** Start of Extracted records **

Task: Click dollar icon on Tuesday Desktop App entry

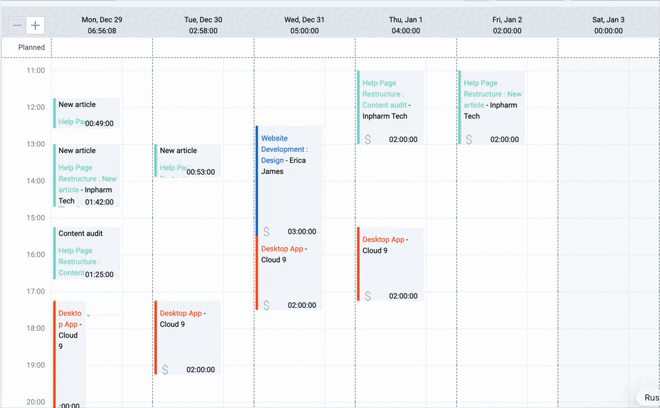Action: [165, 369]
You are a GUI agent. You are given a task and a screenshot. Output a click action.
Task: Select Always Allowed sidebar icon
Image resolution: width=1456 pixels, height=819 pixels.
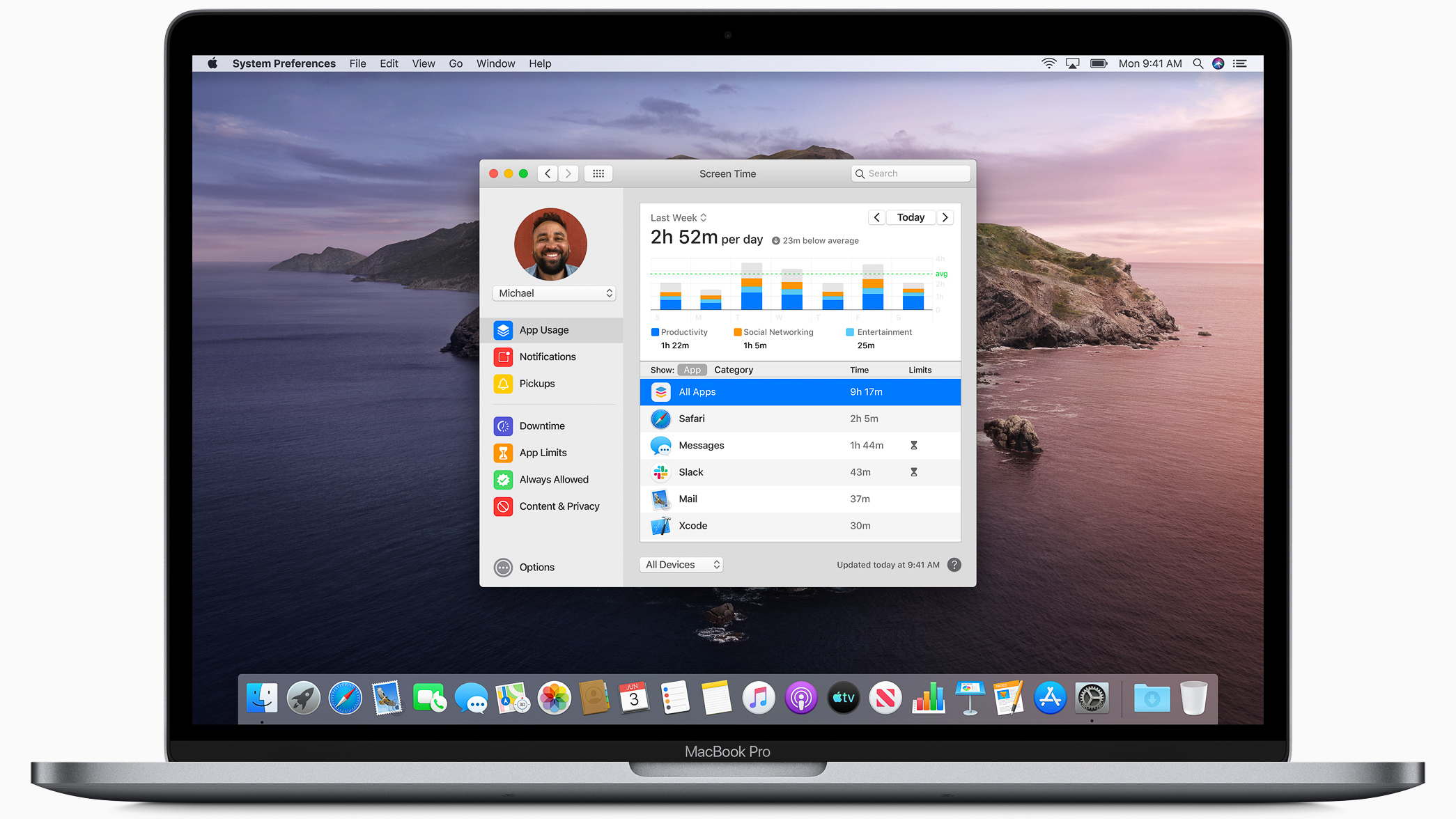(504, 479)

** End of Extracted records **

Rewrite every row above with "icon" swapped for "button" and everything else left as is. Omit the pictures.

### Full solution
Task: Click dollar button on Tuesday Desktop App entry

Action: [165, 369]
You are a GUI agent. You are given a task and a screenshot. Output a click action.
Task: Select Always Allowed sidebar button
Image resolution: width=1456 pixels, height=819 pixels.
(504, 479)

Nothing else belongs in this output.